4.6.1.1 PET Perfusion Imaging in Preclinical Stroke Research
This paragraph will handle the employment of [15O]H2O PET in translational research studies of experimental stroke.
In 2008, our group proposed a new large animal model that is applicable for acute and chronic stroke induction (Boltze et al. 2008) and is highly suitable to reflect the human brain pathophysiology. Due to a similar cerebral anatomy and the favorable ovine brain size, brain imaging protocols, scanners, and data analysis techniques as used in clinical routine become feasible. This enables us to perform studies while meeting main conditions for translational research. Like in humans, in sheep, the middle cerebral artery (MCA) usually gives rise to three arterial branches. Different stroke sizes can be induced by permanent transcranial occlusion of one, two, or all three MCA branches, with the latter being referred to as permanent MCA occlusion (pMCAO). Fig. 4.3 shows examples of different occlusion types for experimental pMCAO in sheep. One-, two-, and three-branch (total) occlusions of the MCA could clearly be visualized by magnetic resonance angiography (MRA), together with the resulting CBF defects in [15O]H2O PET. In addition, slight CBF decreases, probably due to the transcranial surgery, were also detected in the sham-operated animals. Further, it was possible to demonstrate that the ischemic strokes induced by the transcranial pMCAO lead to reproducible CBF deficits, which remain stable over time and eventually leading to necrotic brain tissue.
Fig. 4.3
Differential CBF deficits dependent on extent of experimental permanent middle cerebral artery occlusion in sheep. The extent of the post-pMCAO CBF deficit is clearly visualized with [15O]H2O PET. Corresponding to angiographic MRI findings, the CBF deficit increases in the order sham >1-branch pMCAO > 2-branch pMCAO > total pMCAO. MCAO middle cerebral artery occlusion, MRA magnetic resonance angiography (Modified from Boltze et al. (2008))

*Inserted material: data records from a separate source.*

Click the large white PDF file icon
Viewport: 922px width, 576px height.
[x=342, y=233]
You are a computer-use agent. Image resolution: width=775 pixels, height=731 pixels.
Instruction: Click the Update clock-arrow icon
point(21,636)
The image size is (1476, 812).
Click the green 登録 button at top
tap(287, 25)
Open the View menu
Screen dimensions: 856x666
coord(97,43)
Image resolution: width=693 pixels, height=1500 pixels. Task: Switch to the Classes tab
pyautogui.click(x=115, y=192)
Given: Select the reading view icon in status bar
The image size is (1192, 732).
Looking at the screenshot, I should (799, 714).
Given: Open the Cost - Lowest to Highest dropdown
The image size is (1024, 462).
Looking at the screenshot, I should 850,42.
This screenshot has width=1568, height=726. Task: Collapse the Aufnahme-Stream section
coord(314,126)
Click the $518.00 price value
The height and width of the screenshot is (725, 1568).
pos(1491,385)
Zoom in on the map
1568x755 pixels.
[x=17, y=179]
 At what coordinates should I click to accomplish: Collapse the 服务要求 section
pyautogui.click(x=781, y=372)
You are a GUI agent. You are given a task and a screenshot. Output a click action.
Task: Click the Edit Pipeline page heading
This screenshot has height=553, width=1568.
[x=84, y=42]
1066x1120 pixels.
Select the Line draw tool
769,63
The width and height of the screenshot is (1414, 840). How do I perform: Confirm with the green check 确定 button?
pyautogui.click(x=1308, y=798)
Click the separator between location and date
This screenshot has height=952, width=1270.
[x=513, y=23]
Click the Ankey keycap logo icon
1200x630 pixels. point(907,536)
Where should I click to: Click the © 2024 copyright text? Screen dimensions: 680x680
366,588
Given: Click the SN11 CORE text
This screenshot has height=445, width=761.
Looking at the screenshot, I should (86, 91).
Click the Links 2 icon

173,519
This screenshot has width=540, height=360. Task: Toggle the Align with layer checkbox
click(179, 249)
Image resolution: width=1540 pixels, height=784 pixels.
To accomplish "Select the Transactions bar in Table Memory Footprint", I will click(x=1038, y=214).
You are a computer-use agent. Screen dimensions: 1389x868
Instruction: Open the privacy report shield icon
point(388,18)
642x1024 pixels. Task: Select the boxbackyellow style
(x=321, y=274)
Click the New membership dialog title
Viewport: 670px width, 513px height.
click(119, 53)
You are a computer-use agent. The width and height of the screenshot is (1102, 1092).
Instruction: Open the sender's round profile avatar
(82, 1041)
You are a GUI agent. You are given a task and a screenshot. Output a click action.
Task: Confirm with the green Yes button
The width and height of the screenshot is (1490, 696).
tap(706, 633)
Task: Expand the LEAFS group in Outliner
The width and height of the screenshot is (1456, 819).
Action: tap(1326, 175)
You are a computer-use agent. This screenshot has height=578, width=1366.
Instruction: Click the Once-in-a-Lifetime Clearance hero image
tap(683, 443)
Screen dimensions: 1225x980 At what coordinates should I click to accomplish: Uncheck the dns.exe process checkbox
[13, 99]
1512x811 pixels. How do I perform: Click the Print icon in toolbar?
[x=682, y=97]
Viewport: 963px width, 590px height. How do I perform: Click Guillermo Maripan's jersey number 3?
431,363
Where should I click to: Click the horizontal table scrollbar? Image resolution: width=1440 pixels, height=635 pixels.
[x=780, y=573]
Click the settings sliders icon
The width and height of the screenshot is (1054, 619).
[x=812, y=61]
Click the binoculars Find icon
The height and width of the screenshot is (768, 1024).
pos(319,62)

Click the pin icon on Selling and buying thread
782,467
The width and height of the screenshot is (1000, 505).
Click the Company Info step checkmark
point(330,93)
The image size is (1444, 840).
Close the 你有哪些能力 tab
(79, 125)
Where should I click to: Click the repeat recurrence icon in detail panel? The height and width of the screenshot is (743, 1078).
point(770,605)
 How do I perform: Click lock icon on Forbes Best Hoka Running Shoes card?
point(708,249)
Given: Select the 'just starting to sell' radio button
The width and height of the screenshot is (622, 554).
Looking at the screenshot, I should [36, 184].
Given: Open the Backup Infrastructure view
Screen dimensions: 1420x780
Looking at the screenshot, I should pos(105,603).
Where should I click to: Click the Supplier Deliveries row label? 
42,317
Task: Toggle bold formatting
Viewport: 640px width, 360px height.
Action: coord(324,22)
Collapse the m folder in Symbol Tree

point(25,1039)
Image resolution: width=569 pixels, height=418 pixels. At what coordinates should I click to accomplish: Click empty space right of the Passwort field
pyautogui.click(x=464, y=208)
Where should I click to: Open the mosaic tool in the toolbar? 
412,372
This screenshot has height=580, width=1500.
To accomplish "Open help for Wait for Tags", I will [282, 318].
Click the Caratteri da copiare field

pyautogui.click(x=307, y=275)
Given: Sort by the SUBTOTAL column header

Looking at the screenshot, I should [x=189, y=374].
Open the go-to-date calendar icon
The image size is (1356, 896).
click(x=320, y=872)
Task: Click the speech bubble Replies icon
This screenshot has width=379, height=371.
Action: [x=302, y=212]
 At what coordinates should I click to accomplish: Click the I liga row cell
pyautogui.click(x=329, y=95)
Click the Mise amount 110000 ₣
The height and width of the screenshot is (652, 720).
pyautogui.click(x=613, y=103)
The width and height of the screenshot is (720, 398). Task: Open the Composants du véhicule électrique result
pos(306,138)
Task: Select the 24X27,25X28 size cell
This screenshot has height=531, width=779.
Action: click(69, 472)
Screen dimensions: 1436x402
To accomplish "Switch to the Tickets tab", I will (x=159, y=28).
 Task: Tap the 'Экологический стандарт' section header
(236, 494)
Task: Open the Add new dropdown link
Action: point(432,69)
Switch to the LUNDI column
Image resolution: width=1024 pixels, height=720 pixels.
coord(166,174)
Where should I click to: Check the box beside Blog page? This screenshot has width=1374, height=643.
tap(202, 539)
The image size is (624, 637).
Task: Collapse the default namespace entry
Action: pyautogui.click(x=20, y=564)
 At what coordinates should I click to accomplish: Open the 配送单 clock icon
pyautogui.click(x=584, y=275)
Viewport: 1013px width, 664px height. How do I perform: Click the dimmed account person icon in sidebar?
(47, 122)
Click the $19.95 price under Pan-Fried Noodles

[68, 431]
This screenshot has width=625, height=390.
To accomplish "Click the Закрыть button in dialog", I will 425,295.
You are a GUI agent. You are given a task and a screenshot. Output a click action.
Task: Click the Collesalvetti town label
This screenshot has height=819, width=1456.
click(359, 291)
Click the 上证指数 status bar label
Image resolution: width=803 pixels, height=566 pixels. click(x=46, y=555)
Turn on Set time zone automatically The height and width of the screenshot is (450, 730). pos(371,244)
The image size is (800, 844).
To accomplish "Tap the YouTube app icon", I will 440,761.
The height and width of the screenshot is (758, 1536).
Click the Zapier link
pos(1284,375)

The major advantage of [15O]H2O PET is the option to perform serial scans in a short time period due to the short half-life of the 15O (122 s). As an example, CBF PET measurements were applied for a controlled preclinical study that aimed to test inhaled nitrous oxide (iNO) for its potential to protect the ischemic tissue in the penumbra in acute ischemic stroke. All animals were subjected to repeated PET scans at 110, 150, 175, and 210 min following pMCAO (a total of four PET scans within 100 min). In the treatment group, 50 ppm iNO were applied from 120 to 180 min after pMCAO. By using kinetic modeling, parametric CBF maps were created. Based on the abovementioned commonly accepted CBF thresholds (Baron 2001), operator-independent brain volumes of interest were defined for penumbra, infarction core, and remaining normal brain tissue (Fig. 4.4). Our experiments showed that iNO selectively restores CBF in the ischemic penumbra. While the volume of the necrotic core was not affected, the volume of the penumbra decreased by up to 50 % turning into normally perfused tissue (>22 ml/100 g/min) under iNO application, but remained unchanged in the untreated control animals (p < 0.05 vs. baseline and vs. control; Figs. 4.5 and 4.6; Terpolilli et al. 2012).